En la oscuridad de una habitación que no es la suya, una vez superado el estupor del momento, y recordando que se encuentra en una habitación de hotel, alarga el brazo por puro instinto hacia la derecha, intentando encontrar un interruptor, un cordón de enchufe, o algo que le ayude a orientarse y a disipar la fría y poco familiar negrura que le rodea.
Los espasmos y temblores que aun afectan a su coordinación hacen que derribe un objeto, que por el sonido que hace al chocar y hacerse añicos contra el suelo, parece ser un vaso de cristal.
- ¡Mierda!- exclama para sí mismo, recordando el rayado vaso del baño que una vez desprovisto de su plástico sanitario le sirvió para transportar medio litro de Johnny Walker de la botella a su garganta, y que en medio de la borrachera debió de posar en la mesita de noche.
Tanteando con más cuidado a su alrededor, consigue rozar lo que parece ser una cadenita que cuelga de la lámpara, y tirando suavemente de ella, una difusa luz anaranjada se enciende frente a su cara.
Está completamente desnudo, con un amasijo de sábanas y colcha revueltas adheridas a su piel por el efecto del sudor. De hecho, la mitad de su cuerpo reposa directamente sobre el colchón, sin sábana bajera que lo cubra, efecto que le hace pegar un respingo de repulsión y retirarse al instante, puesto que es una sensación que siempre le ha resultado sumamente desagradable, sobre todo en camas ajenas.
Le duele la cabeza, y aunque a duras penas consigue reprimir la tiritona que le ha causado la terrible pesadilla, al menos ya no tiene ataques de angustia, puesto que su cuerpo parece haberse acostumbrado a ellas. No obstante siempre suele despertarse un poco sonado, como un boxeador tras haber recibido un fuerte directo a la sien, y ahora la resaca no le ayuda a mejorar esta situación, por lo que se incorpora muy despacio, sentándose en el borde de la cama, en mitad de una extraña y cutre habitación de pensión barata.

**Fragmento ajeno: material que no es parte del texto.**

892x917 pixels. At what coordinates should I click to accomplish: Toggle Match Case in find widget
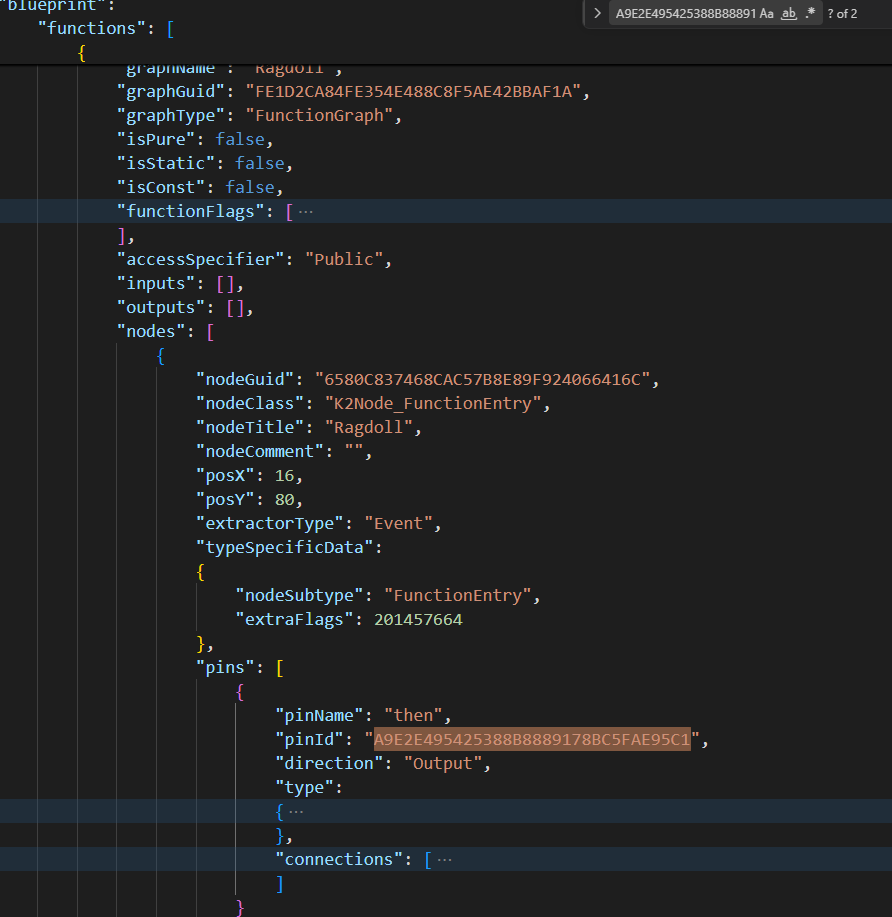click(x=766, y=14)

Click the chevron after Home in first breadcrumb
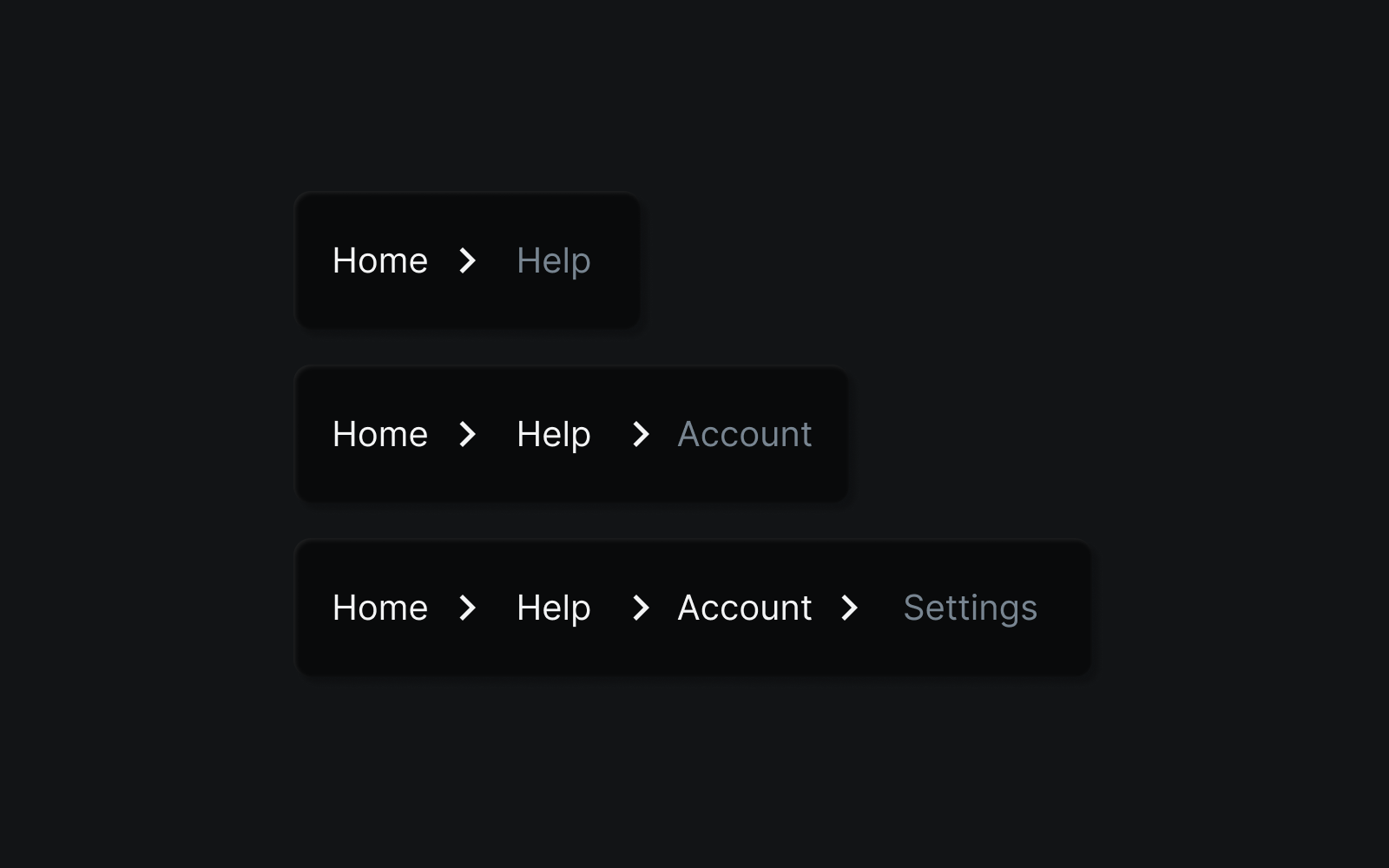(469, 260)
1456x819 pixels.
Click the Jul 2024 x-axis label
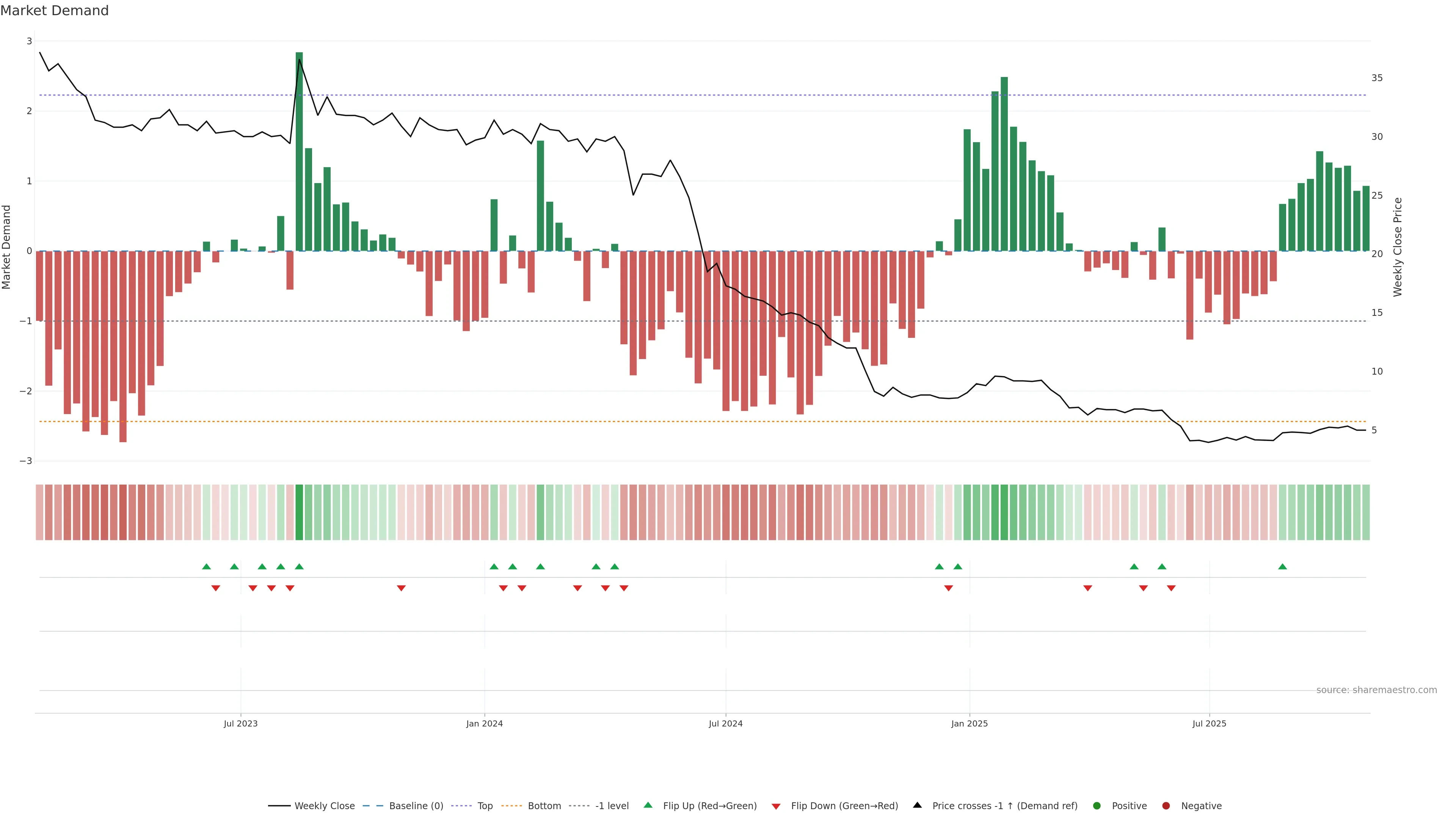coord(726,724)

Se pregunta donde habrá dejado sus pastillas. Despacio, tambaleante, sorteando la parte que debe de estar llena de cristales rotos, se acerca a la puerta del baño, que cruje al abrirse. El suelo está frio bajo sus pies descalzos. Se aproxima al váter y levantando la tapa, una cívica costumbre que aprendió durante los años de facultad en los que convivió con chicas en un piso compartido, sujeta su pene con una mano, y se concentra en descargar una larga, cálida y reconfortante meada en el inodoro, preguntándose donde estarán sus pastillas para el dolor de cabeza. Tras tirar de la cadena, se acerca al armario de lámina corredera, donde debió arrojar ayer su bolsa nada más inscribirse en recepción y subir a su habitación. Abriendo la cremallera e introduciendo dentro medio brazo, Ramón María tantea el interior de su bolsa, y buscando su pastillero, aparta instintivamente la ropa arrugada y otros objetos de forma apresurada. De repente, sus dedos tocan un pesado y frio objeto metálico.
Su mero contacto le produce un sentimiento reconfortante, que le invita a recorrer con sus manos toda la superficie dejándose llevar por la grata sensación del acero.